春の近畿大会の準決勝の1試合目。センバツ優勝の智弁学園VSセンバツベスト8の明石商業。センバツではあと1個というところで実現しなかったカードが、この和歌紀は三寺球場で実現しました。

スタメン
智弁学園
C 岡澤 2
CF 青木 8
2B 太田 6
RF 福元 9
1B 畠山 15
P 村上 1
3B 大橋 5
LF 4
SS 高塚 17


明石商
2B 津岡 4
SS 大西 6
CF 藤原 8
C 小西 2
P 吉高 10
3B 橋本 5
LF 松下 7
1B 高平 16
RF 鷲尾 9


試合経過

1回表、智弁学園は先頭の岡澤が四球で出塁→バント、太田のレフト前で1死1.3塁のチャンスを作るも、4番:福元の打球は強烈なショートライナー。1塁ランナーの太田が戻れず、ゲッツーとなりチャンスをつぶす。(智0-0明)

1回裏、明石商も先頭の津岡がヒットで出塁→バント→四球で1死1・2塁のチャンスを作るも、小西・吉高が他終えれ、無得点。(智0-0明)

3回表、この回から2巡目の智弁学園は先頭の1番:岡澤がヒット→バント→大田の内野安打でチャンスを作る。4番の福元は浅いセンターフライに倒れるも、5番:畑山がカウント3B0Sからストレートを三遊間に弾き返し、智弁学園が先制します。(智1-0明)

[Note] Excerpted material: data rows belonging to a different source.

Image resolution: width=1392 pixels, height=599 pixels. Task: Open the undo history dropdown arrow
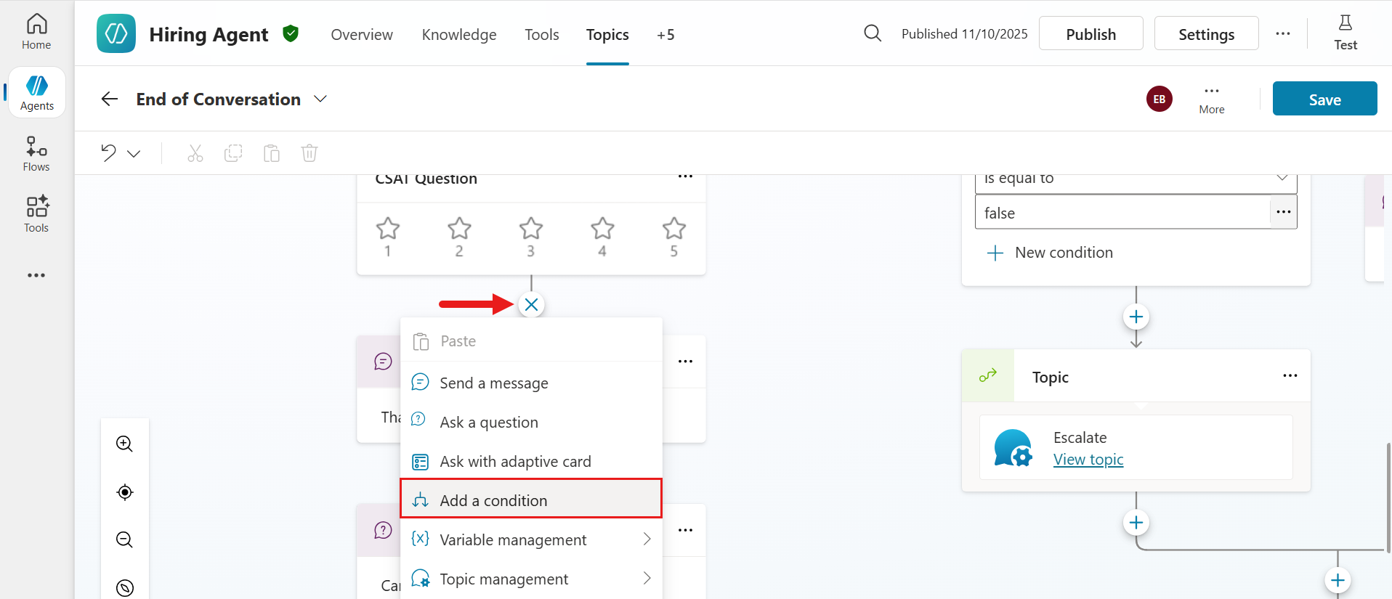click(x=134, y=153)
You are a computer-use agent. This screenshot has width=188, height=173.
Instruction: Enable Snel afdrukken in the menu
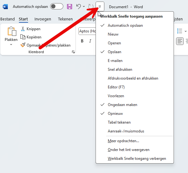click(x=120, y=70)
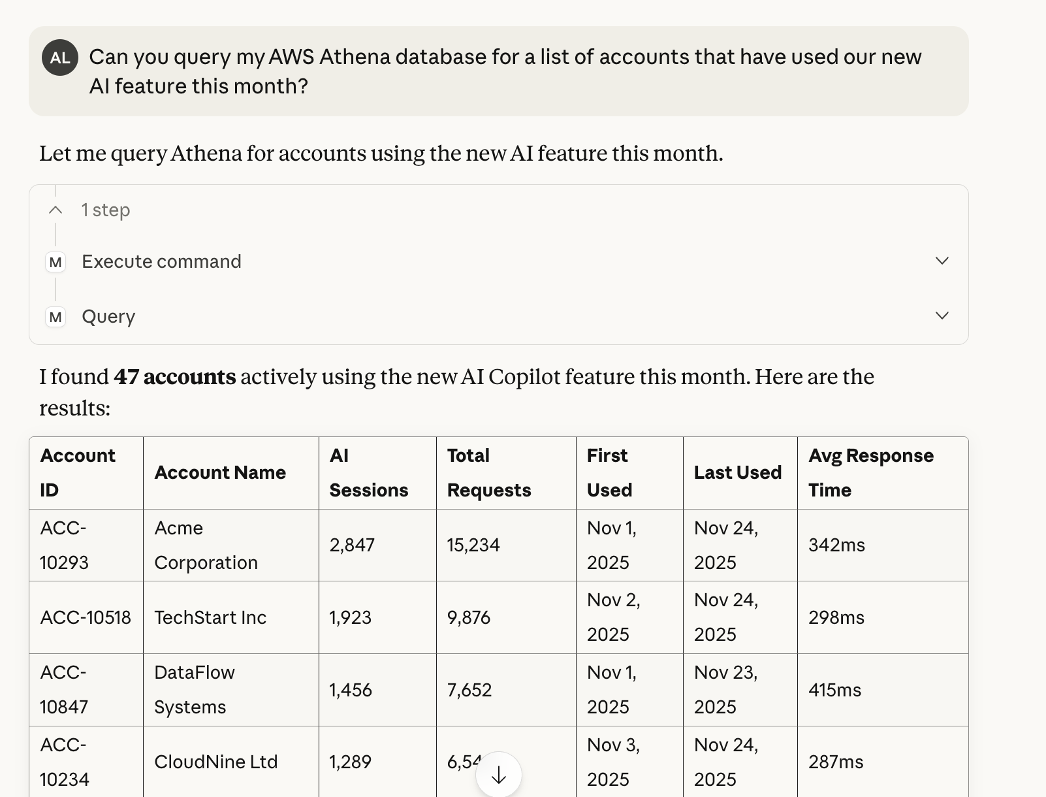
Task: Click the chevron at the end of Execute command row
Action: click(x=942, y=261)
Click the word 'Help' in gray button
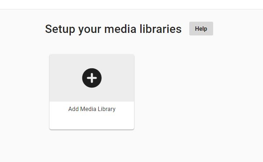This screenshot has width=263, height=162. tap(201, 29)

4回表、四球とエラーで1死1・3塁のチャンスを作ると、9番の1年生:高塚がスクイズ。高塚がバントした打球はピッチャーの横を抜け、内野安打となる。さらにチャンスが続いたところで岡澤のタイムリー、青木の犠牲フライでこの回計3点を追加する。(智4-0明)

6回表、先頭の納が振り逃げで出塁→バントでチャンスを作ると、岡澤が右中間にこの日2本目のタイムリーを放つ。(智5-0明)

智弁学園のエース村上は公式戦では久々の先発となったが、センバツでのピッチングそのままに明石商打線を、2~8回は3人ずつ抑え、2安打完封。9回に福元のホームランで1点を追加した智弁学園が6-0で明石商を破り、決勝進出です。

20160604明石商 三浦
リリーフ登板し、打者5人をパーフェクトに抑えた明石商:三浦

20160604智弁学園 村上

2安打完封勝利の智弁学園:村上

20160604智弁学園 福元
9回にダメ押しの1発を放った智弁学園:福元


スコア

智弁学園
20160604智弁学園スコア

明石商
20160604明石商スコア


Topic

センバツ優勝投手健在
春の奈良大会、近畿大会の1回戦はダブル松本(松本大(3年)、松本竜(2年))を中心に控え投手で勝ち上がった智弁学園。エースの村上は公式戦ではセンバツの決勝戦以来の先発です。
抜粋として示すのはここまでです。